Davis is the son of actors Ruby Dee and the late Ossie Davis. Both starred in numerous TV shows and feature films, including Dee's roles in A Raisin in the Sun and more recently as Mama Lucas in American Gangster. Davis played Da Mayor in Do the Right Thing. His parents filled his childhood with music and literature, he says. He learned to play by listening and watching other musicians. The first time he heard the blues it was from white college boys.
"It seemed to have this power that I couldn't explain. It was something so beautiful. I thought they'd invented it. I knew deep down it was special. When I learned it came from black folks in the past without any experience, that deepened it. It made it more beautiful," says Davis in a phone interview from his home in New York City. He performs at Unison in New Paltz this Saturday, June 6 at 8 p.m.
Davis has been nominated for nine W. C. Handy Blues Awards (now called the Blues Music Awards) over the years, including for Best Traditional Blues Album, Best Blues Song and Best Acoustic Blues Artist twice. His album Sweetheart Like You was the Number One most-played on folk radio in February, where he's the Number Three most-played artist.
Using his voice, guitar, mandolin, banjo and harmonica, Davis channels influences like Blind Willie McTell, Skip James, Mance Lipscomb and Mississippi John Hurt. He says that it's hard to say if blues music is a waning tradition. "The conditions that brought about the blues are not the same as they were 100 years ago. The art out of that time is called the blues; it's the music of survivors. Like the people who invented it, the music has changed also."
While it may be in danger of being extinguished, Davis says that he, and musicians like Alvin Youngblood Hart and others, are keeping alive the old sound that rose out of prisons and work farms in the post-slavery era, "so that it will not become alien to the ears of young people. This music has a sense of history; it holds the cultural DNA of black people in America," he says. "I think this DNA can only help us to understand ourselves."

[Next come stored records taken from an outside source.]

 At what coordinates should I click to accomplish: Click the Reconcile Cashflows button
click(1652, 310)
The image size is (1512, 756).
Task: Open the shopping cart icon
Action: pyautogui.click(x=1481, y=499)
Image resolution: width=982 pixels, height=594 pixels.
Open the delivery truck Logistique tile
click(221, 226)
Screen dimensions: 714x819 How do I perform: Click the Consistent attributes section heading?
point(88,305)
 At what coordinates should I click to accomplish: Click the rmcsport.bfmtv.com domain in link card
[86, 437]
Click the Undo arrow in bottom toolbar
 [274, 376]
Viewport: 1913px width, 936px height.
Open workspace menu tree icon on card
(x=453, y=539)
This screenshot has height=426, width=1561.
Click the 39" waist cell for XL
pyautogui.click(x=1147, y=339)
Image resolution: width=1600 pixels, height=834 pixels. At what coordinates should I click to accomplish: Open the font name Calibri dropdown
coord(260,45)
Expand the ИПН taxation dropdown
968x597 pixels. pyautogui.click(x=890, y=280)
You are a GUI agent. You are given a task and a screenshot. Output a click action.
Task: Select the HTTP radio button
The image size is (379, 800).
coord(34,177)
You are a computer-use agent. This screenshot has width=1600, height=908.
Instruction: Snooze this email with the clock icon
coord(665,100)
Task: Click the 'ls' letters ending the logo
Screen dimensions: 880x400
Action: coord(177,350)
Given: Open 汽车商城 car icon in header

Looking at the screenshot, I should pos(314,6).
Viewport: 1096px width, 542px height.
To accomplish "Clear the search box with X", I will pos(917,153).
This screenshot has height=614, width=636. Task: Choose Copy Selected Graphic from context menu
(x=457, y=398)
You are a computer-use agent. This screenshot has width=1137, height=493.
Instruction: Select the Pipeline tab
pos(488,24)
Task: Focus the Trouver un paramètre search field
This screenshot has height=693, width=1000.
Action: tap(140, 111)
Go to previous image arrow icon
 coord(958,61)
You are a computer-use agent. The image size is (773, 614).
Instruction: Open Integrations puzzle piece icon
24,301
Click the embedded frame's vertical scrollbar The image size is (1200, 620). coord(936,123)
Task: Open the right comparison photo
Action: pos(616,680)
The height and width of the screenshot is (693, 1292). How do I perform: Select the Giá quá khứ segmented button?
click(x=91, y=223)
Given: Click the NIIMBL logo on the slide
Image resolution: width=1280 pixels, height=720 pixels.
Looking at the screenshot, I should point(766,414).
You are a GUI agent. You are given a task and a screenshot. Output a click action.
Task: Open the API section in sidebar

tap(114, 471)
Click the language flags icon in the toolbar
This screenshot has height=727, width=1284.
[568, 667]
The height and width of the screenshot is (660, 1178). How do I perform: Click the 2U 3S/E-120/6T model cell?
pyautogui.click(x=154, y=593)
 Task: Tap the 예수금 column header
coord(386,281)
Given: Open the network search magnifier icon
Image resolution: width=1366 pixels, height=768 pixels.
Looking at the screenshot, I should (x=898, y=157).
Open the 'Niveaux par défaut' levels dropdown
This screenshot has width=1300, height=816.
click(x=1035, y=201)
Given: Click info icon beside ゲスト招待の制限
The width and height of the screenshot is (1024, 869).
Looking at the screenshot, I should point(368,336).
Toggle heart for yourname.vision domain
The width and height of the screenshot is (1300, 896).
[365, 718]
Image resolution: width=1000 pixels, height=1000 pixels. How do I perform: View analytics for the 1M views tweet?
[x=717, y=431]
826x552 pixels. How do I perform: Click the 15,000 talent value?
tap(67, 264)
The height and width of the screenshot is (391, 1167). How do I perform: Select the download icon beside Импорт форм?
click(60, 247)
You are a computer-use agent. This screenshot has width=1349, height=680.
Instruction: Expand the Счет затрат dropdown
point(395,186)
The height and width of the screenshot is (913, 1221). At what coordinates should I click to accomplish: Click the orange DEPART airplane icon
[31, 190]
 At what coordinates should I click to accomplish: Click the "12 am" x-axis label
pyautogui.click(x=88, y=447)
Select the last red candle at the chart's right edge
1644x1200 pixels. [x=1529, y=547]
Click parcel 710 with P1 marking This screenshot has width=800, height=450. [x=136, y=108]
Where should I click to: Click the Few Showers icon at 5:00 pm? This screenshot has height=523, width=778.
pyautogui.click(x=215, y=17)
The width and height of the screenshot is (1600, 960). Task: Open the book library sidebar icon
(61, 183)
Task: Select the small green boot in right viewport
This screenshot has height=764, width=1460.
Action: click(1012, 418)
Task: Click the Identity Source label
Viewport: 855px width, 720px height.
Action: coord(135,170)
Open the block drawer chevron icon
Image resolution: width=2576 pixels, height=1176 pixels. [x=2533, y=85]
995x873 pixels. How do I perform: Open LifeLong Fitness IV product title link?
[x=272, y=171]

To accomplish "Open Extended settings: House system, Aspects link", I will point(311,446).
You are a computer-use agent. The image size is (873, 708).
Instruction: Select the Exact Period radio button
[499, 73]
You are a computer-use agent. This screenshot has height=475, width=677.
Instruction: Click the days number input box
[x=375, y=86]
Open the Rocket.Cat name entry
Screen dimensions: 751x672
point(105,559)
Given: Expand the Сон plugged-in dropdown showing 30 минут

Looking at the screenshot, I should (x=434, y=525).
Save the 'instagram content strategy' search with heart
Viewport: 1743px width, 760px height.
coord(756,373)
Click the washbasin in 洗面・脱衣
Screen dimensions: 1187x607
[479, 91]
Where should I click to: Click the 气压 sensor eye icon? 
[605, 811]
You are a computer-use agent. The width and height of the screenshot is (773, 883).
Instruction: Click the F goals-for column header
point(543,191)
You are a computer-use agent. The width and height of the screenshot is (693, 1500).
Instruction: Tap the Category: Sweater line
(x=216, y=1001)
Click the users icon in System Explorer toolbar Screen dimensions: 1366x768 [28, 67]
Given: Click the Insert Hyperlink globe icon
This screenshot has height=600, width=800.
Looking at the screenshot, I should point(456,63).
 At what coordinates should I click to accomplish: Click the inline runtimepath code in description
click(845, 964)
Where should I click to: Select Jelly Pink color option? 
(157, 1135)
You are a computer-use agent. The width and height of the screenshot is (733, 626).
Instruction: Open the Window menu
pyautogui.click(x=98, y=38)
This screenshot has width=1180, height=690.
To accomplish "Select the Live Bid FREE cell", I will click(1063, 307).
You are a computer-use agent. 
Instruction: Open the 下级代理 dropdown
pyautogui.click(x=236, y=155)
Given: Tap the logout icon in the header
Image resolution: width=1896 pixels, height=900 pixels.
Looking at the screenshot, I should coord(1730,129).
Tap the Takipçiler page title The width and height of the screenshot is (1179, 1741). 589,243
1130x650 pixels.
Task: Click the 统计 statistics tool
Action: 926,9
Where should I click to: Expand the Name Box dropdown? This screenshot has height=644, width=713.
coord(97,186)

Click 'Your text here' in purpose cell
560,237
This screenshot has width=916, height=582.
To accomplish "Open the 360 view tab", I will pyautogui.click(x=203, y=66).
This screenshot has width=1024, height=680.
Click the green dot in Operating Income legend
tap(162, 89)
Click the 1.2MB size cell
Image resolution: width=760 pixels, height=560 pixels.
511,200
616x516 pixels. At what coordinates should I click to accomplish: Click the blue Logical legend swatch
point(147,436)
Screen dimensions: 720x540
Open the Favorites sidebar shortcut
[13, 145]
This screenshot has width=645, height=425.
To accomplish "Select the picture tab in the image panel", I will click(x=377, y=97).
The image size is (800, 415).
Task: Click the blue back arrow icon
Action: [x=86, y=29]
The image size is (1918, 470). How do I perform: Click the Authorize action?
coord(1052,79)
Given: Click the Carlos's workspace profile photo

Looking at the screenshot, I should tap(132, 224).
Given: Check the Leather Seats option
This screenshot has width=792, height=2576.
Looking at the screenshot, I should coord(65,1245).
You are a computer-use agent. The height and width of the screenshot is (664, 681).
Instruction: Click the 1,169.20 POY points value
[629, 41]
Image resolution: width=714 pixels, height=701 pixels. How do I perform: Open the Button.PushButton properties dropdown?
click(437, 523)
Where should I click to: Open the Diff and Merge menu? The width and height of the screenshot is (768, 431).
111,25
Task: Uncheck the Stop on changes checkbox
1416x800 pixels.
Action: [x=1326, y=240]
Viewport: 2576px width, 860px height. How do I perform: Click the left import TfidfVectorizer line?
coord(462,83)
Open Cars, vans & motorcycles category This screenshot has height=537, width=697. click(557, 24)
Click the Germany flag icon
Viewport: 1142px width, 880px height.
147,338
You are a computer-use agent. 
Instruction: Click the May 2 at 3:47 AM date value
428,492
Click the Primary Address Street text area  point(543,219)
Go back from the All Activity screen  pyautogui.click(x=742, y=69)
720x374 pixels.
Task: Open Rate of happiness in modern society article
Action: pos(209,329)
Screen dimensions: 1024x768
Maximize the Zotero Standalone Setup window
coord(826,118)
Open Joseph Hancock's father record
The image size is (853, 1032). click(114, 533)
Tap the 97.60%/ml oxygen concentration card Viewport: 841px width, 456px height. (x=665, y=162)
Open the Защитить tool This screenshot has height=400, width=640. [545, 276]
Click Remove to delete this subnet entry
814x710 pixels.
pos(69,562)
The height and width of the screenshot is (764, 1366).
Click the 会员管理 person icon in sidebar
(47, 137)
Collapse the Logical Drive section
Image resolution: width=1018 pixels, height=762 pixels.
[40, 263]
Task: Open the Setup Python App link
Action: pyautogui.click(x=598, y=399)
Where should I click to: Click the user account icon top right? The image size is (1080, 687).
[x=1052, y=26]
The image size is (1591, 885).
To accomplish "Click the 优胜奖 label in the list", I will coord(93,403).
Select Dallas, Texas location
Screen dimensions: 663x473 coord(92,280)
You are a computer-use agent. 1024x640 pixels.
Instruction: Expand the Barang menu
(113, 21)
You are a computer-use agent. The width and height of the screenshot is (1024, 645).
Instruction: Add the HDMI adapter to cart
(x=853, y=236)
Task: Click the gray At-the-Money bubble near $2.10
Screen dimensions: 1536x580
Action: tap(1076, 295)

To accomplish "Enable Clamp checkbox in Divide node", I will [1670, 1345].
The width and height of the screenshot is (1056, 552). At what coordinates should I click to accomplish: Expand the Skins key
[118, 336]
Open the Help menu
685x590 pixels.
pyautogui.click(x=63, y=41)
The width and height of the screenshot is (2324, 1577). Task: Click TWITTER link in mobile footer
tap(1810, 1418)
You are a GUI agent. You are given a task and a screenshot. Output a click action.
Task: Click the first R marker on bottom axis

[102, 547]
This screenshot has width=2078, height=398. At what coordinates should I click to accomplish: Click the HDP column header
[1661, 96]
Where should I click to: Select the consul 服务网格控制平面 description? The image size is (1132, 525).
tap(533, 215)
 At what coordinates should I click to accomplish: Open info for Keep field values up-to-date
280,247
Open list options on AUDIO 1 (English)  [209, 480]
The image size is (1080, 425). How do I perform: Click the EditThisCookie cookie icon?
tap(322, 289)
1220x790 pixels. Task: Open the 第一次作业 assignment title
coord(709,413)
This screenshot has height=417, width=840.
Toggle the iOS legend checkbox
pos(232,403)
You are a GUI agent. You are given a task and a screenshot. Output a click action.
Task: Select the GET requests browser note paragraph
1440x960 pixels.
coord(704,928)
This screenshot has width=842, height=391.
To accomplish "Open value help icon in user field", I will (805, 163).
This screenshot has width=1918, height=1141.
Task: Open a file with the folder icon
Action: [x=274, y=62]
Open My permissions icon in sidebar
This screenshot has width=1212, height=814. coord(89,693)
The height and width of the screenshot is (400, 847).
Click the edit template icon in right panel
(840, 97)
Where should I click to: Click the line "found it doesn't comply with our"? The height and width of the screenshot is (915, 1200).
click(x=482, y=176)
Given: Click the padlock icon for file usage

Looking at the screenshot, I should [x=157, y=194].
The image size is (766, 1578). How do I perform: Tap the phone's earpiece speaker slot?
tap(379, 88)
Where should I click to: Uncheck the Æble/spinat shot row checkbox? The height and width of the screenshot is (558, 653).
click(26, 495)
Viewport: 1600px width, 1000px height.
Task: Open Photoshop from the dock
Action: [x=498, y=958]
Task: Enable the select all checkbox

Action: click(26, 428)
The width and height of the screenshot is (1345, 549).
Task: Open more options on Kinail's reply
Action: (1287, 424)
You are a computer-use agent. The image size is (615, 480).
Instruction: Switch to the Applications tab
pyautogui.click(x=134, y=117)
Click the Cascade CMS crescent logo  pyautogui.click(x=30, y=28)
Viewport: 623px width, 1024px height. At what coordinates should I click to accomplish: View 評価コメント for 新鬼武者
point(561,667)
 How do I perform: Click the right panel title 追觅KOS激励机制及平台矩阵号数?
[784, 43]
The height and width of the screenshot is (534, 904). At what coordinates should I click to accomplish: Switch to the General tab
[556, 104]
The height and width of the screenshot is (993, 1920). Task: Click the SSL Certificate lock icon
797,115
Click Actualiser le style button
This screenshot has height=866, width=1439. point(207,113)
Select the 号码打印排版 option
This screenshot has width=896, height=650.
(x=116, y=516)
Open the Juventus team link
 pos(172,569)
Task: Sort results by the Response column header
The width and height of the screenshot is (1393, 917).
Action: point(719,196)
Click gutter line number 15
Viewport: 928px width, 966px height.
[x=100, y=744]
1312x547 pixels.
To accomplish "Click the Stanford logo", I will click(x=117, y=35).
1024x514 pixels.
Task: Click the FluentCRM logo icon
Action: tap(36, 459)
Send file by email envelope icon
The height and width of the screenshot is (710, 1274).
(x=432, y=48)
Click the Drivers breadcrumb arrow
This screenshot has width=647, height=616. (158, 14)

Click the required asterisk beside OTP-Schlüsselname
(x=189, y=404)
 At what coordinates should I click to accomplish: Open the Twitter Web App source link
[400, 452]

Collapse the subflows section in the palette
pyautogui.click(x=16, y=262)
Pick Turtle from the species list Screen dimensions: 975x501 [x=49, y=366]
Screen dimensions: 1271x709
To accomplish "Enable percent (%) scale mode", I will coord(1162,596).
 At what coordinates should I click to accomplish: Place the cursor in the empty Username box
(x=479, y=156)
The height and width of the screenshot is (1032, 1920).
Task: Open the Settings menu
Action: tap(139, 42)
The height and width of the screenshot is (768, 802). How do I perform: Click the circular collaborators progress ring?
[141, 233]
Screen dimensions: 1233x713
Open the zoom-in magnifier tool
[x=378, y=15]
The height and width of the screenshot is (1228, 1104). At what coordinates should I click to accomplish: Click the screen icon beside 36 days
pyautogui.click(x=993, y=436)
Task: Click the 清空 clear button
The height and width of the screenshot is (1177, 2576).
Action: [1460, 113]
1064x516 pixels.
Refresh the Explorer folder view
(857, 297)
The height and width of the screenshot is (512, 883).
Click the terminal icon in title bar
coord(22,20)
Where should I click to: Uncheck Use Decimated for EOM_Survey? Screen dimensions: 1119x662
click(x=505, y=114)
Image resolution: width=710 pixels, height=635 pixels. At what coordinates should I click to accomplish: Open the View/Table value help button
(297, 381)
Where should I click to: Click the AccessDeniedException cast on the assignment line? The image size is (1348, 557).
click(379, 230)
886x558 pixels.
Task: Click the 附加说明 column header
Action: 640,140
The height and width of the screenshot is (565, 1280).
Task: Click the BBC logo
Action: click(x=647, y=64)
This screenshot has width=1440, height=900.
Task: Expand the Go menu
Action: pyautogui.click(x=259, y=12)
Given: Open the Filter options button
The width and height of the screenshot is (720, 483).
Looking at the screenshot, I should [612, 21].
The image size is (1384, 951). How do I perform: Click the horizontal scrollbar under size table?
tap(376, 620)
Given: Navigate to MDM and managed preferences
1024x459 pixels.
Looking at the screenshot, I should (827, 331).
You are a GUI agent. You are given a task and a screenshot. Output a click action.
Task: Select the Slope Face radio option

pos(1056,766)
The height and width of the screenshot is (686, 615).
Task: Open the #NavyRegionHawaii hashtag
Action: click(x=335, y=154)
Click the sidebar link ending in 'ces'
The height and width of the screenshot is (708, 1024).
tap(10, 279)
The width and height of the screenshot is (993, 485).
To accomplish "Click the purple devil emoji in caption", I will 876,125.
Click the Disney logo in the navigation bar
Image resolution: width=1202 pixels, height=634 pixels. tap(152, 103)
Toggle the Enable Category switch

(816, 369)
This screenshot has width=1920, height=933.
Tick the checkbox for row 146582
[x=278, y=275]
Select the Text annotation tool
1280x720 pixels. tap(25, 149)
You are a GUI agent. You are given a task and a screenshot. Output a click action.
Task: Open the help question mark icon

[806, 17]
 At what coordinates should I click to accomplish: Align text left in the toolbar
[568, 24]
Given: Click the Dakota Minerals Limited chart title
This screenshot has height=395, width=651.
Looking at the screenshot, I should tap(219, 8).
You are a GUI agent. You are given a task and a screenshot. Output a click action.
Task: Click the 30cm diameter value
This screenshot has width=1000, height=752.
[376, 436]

In his 40 years of playing the guitar, Davis has also focused on ragtime, string banjo music and folk. Storytelling is a big part of his shows. Stories give people a glimpse of the lives of the people who invented the music, he says. And just because it's called the blues doesn't mean that there is no laughter. "It's a mighty good time. I think my sense of humor is broad enough for everybody. It's not an us-versus-them, black-versus-white. It's something that allows all people to appreciate it. What I do is larger than me."